Source: National Archives
The public accounts committee, led by its chair Margaret Hodge, gave senior civil servants a brutal examination on the student loans system yesterday.
It also emerged that the government now estimates that up to 40 per cent of its outlay on student loans will never be repaid.
Meanwhile, the Student Loans Company was forced into embarrassing revelations about its use of expensive 0845 numbers for student callers, and the inability of its telephone system to handle international prefixes when tracking down overdue borrowers overseas.
The government said in the Autumn Statement last week that it would fund the abolition of student number controls – bringing around 60,000 extra students a year – by selling pre-2012 student loans.
That, Ms Hodge argued, was likely to bring added pressure on the Resource Accounting and Budgeting (RAB) charge – the portion of loans the government estimates will never be repaid.
Ms Hodge, a former higher education minister, said the sale of loans had to be able to fund both extra teaching grant (which applies in high-cost subjects) and the “increase in RAB” resulting from extra student numbers.
Martin Donnelly, permanent secretary at the Department for Business, Innovation and Skills, said the announcement of extra numbers referred to the “potential” sale of student loans, and the resulting funding would be sufficient “if that works”.
Ms Hodge repeatedly asked Mr Donnelly whether the sale of loans would fully fund the extra places.
Mr Donnelly said: “The announcement - which was made in broad terms, and therefore we’ve got to bottom out all of this - made clear it [the sale of loans] was aimed at funding the additional cost of those students…From my perspective, the answer is yes.”
Ms Hodge replied: “I think you’ll find the answer is no. If you want to amend that answer you’ve just given us in writing later, that would be better than getting the wrong answer in the long term.”
On existing estimates on the RAB charge, Ms Hodge said they had grown from 28 per cent in 2010 to 35 per cent this year. This was a “massive change between years” at “massive cost to the public purse”, she said.

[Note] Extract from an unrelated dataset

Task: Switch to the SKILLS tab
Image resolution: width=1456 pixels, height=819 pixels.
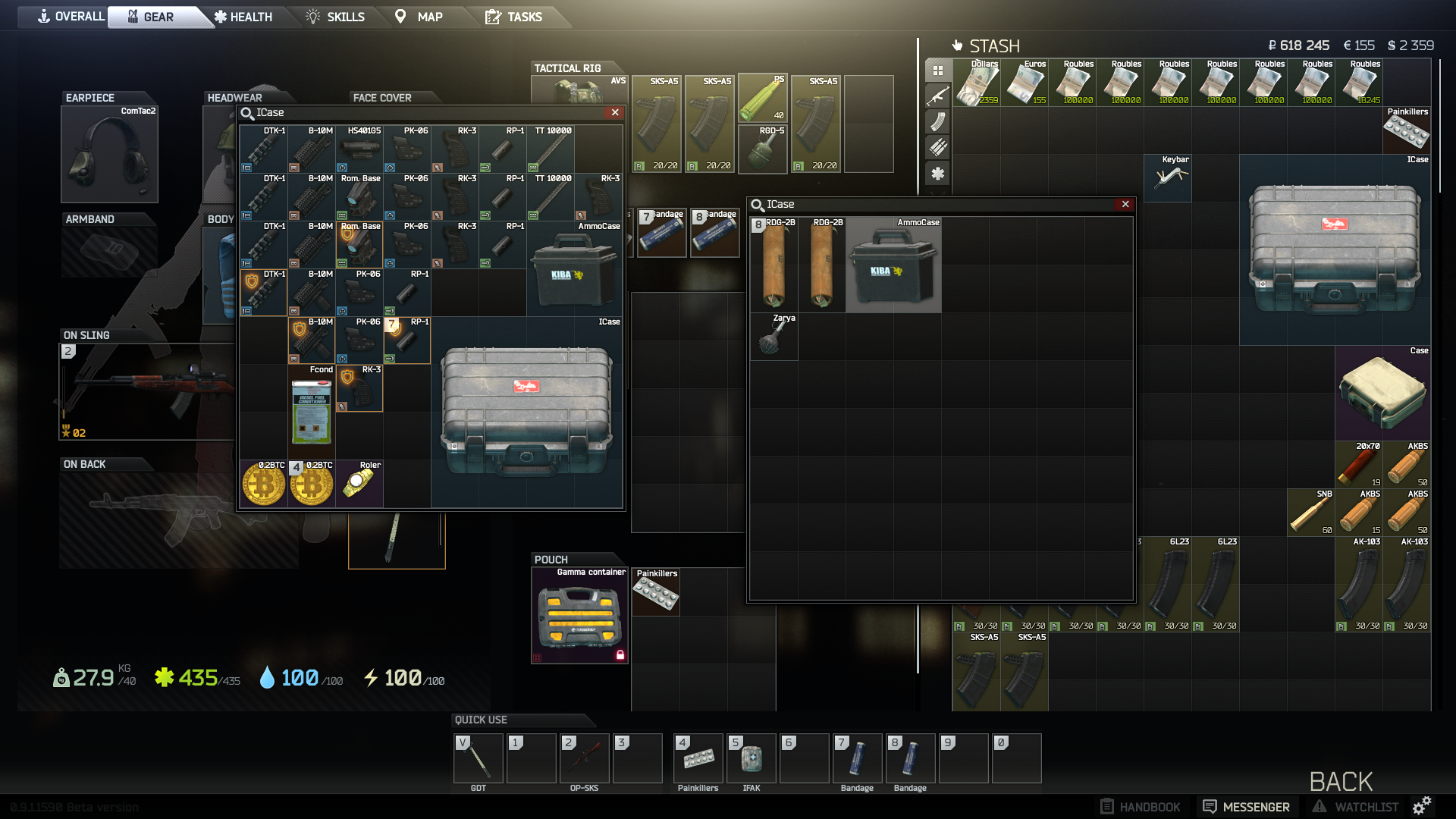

Asked for the department’s current estimate, Mr Donnelly said “we’re talking of a RAB charge in the area of 35 to 40 per cent”.
When Ms Hodge highlighted the 40 per cent figure, he replied: “At the moment it’s at the top end of our estimates but it’s not unrealistic.”
Turning to the SLC and its chief executive, Mick Laverty, Ms Hodge said National Audit Office figures showed that for UK borrowers living abroad, three quarters of late payments had been overdue for between one and four years.
She asked: “Why on earth, if that is the case, haven’t you got a strategy which hits them early and sets a target for collection?”
Mr Laverty went on to discuss the SLC’s telephone system. “The difficulty we have at the moment [is that] the telephony system we have - that [automatically] phones people who are in arrears or who owe us money and routes the call to one of our collections team - can’t deal with overseas international prefixes,” he said.
When one of the MPs on the committee expressed incredulity, he said: “I’m not kidding. The technology can’t deal with that so we are doing that manually.”
On the SLC’s use of 0845 numbers, Mr Laverty said these could cost callers up to 41p a minute. The SLC was “currently reviewing their usage” but is still using them, he said.
The SLC made £78,000 a year from the numbers, but it would cost £900,000 to switch to cheaper 03 numbers, Mr Laverty said.
Richard Bacon, MP for South Norfolk, said for some students, the cost of an 0845 call could fund a meal. He said: “You’re a £46 billion pound organisation…Surely to goodness you could set up a situation where people can telephone you without having to forego an evening meal.”